Gal this is Ian,
Wanjohi gave me your address jana and told me that i have to talk to you. Don’t know what but all in all how have you been?
I am just from job hungry and worn out and the only thing that is ringing in my head is kitchen then bed.
Hope to hear from you soon.
This was a letter written to me on 6th March 2002, from a young man i was seriously growing a crush on. His name was Ian, and he had the most beautiful eyes.
This was an email he wrote to me when a mutual friend (Wanjohi) made fun of how much he thought I liked Ian.
I did, and after this email, were more emails and phone calls to his home in Sigona, or he to my aunt’s house in Buruburu where I lived then; way back when landlines ruled the world.
We were both students at the Alliance Francaise, but he was way ahead of me, and was already pretty fluent in French, he had even taken up a part time job teaching French in a school in Westlands.

WRITTEN INSTRUCTION A: From the text about Ian's email, extract the passage starting at "This was a letter" and ending at "I liked Ian.".
WRITTEN INSTRUCTION B: List every place named in the text about Ian's email, including institutions.
WRITTEN INSTRUCTION C: According to the text about Ian's email, what part-time job had Ian taken up?

MATERIAL:
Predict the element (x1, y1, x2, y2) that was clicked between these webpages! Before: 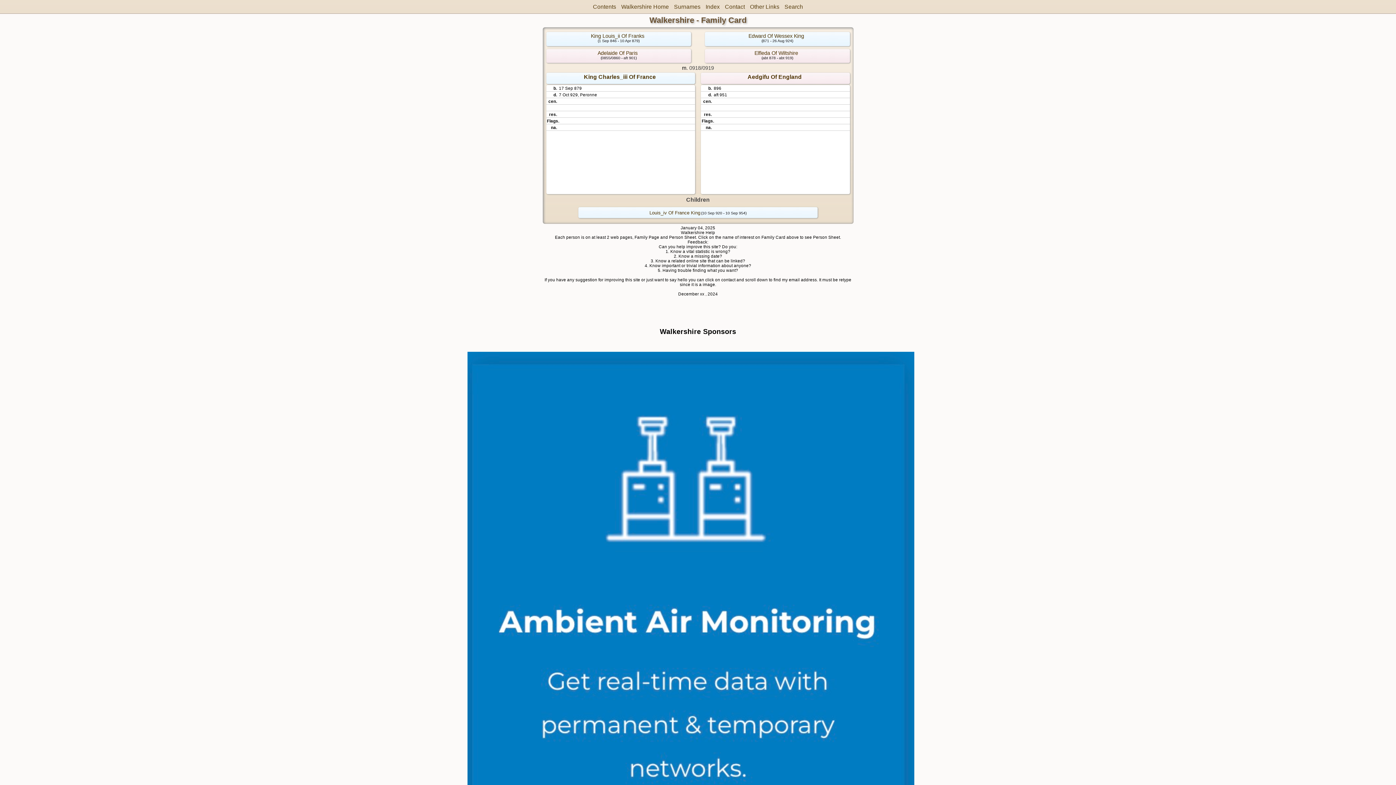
* * *
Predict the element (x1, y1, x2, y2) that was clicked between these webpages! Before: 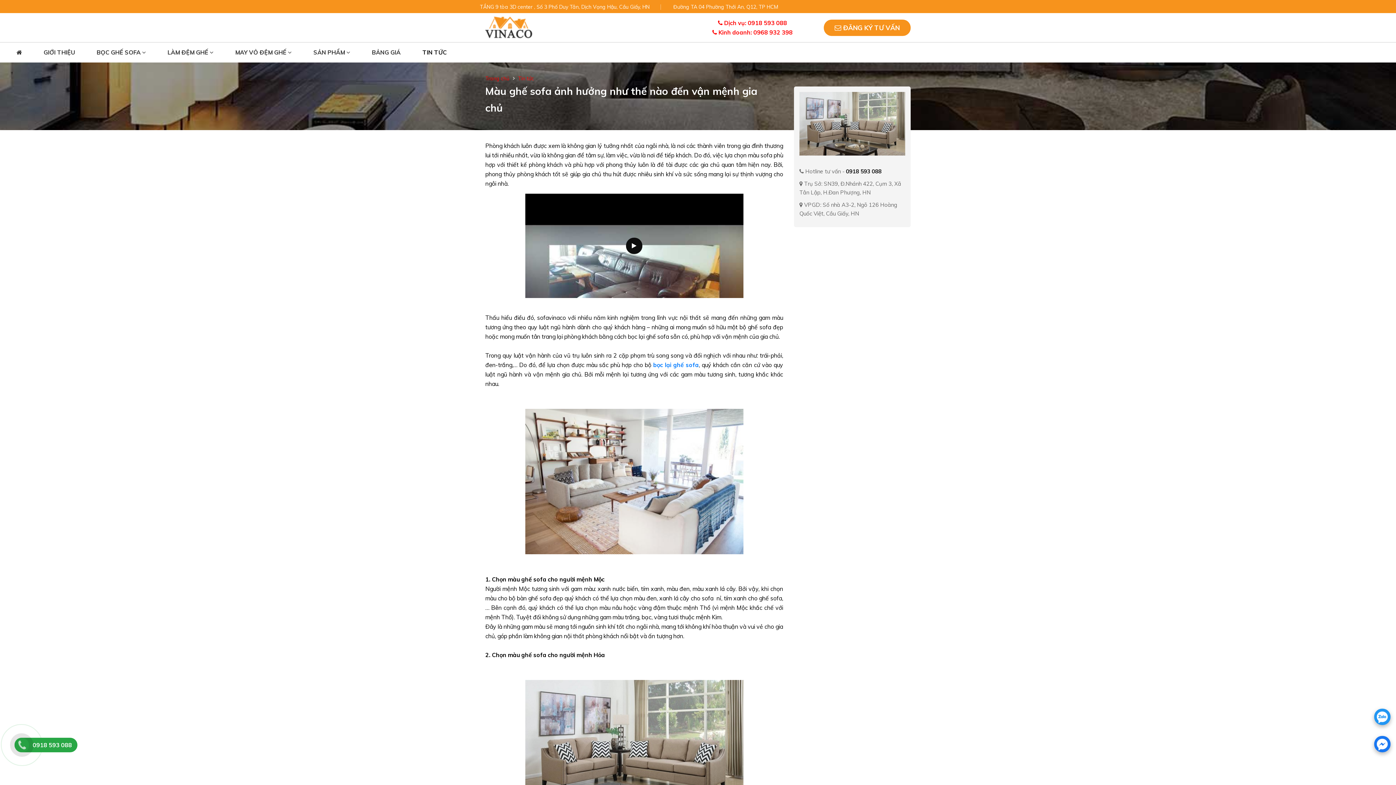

WORKED SOLUTION A:
This was a letter written to me on 6th March 2002, from a young man i was seriously growing a crush on. His name was Ian, and he had the most beautiful eyes.
This was an email he wrote to me when a mutual friend (Wanjohi) made fun of how much he thought I liked Ian.

WORKED SOLUTION B: Sigona, Buruburu, the Alliance Francaise, Westlands

WORKED SOLUTION C: Teaching French in a school in Westlands.